HALK OLARAK BİZE BAĞLI

- “Sizce Türkiye gelecekte daha iyi bir ülke olacak mı?” sorusuna “hayır’’ diyenlerin oranı yüzde 13,5.

“Halk olarak bizim tutumumuza bağlı’’ diyenlerin oranı ise yüzde 58,9, “Evet” diyenlerin oranı da yüzde 27,5.

Harvard Beyaz Saray’a bayrak açtı

ABD içinde de ilginç bir cepheleşme var. Harvard, ülkenin en eski üniversitelerinden en önemlisi. Başkan yetiştirmeye alışmış oysa şimdi Trump iktidarıyla büyük çelişkiler yaşıyor. İktidarının gücünü toplumun seçkinci yapılarını yıkmak için kullanmak isteyen Beyaz Saray'la rekabet ettiği ileri sürülüyor.

Trump yönetimi 13 Nisan Pazartesi günü Harvard Üniversitesi'nin, yönetimden gelen politika taleplerine uymayacağını açıklamasının ardından üniversiteye verilen 2,2 milyar dolarlık çok yıllık hibe ve 60 milyon dolarlık çok yıllık sözleşme bedelinin dondurulacağını duyurdu. Salı günü Harvard Üniversitesi'nden özür dilemesi istendi ve federal fonlamanın amacı sorgulandı.

ABD İÇİNDE GERÇEKÇİ

Bu seçkin çevreler Amerikalıların çoğunluğuna kapalıdır. Onlar da bu diplomalıların züppelikleriyle sık sık alay ederler.

Milyonlarca ABD’linin Trump gibi düşündüğü söyleniyor. Anketler özellikle Cumhuriyetçiler arasında yüksek öğrenim kurumlarına olan güvensizliğin arttığını gösteriyor.

2015'te Cumhuriyetçilerin yüzde 56'sı çok veya oldukça fazla güven duyuyordu ve yüzde 11'i çok az veya hiç güvenmiyordu. Şimdi, yüzde 20'si güveniyor ve yüzde 50'si çok az veya hiç güvenmiyor.

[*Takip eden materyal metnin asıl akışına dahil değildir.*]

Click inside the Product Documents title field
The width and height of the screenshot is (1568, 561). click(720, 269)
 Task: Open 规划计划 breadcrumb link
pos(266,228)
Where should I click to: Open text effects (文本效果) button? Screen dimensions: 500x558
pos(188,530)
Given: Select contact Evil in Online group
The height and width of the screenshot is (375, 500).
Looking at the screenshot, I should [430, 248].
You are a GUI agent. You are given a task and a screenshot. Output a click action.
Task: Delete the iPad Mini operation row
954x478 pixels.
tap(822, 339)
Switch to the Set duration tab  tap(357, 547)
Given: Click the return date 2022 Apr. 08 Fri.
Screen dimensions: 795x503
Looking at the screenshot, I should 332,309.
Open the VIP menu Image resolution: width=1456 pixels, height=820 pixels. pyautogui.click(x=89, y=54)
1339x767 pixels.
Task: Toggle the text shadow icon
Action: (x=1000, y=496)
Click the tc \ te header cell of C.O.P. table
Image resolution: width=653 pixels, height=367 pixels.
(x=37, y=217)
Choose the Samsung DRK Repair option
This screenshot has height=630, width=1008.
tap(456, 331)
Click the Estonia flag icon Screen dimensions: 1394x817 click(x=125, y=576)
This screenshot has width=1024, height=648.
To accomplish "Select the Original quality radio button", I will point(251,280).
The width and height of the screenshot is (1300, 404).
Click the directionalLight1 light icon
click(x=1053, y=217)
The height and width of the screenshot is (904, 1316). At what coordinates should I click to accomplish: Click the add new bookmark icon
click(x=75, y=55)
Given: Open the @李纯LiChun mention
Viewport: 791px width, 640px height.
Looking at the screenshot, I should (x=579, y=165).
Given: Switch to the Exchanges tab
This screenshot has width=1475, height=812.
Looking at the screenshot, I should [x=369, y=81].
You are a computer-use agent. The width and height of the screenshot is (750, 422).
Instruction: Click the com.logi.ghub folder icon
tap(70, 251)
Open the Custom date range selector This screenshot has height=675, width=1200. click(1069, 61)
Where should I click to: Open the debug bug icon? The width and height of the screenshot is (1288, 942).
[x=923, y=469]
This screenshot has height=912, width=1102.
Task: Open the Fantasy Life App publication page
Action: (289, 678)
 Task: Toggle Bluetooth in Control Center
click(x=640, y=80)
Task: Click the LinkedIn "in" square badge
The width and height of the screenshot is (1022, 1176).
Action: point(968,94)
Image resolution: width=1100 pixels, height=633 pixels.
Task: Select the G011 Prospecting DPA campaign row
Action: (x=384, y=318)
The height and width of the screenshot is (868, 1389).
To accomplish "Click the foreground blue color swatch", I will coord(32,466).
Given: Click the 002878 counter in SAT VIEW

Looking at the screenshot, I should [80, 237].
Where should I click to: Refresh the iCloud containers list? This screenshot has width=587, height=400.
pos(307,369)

Yüksek öğrenime olan güvenin azaldığını düşünen tek grup Cumhuriyetçiler değil; bağımsızların yüzde 35'i (2015'te yüzde 48'di) ve Demokratların yüzde 56'sı (2015'te yüzde 68'di) yüksek öğrenime güveniyor.

ÜNİVERSİTELER ÇOK LİBERAL VE BEYİN YIKIYOR

Yüksek öğrenime güvenmeyen Amerikalıların yüzde 41'i, üniversitelerin "çok liberal" olduğunu, öğrencileri "indoktrinasyona" veya "beyin yıkamaya" çalıştığını veya öğrencilerin kendi başlarına düşünmelerine izin vermediğini, görüşlerinin nedenleri olarak belirtiyor.

Neredeyse aynı yüzde, yüzde 37, yüksek öğrenimi ilgili becerileri öğretmediği, üniversite derecelerinin pek bir şey ifade etmediği veya mezunların iş bulamaması nedeniyle eleştiriyor. Yüzde 28’i üniversite eğitiminin fiyatı veya yüksek öğrenci borç seviyeleri gibi maliyet endişelerinden bahsediyor.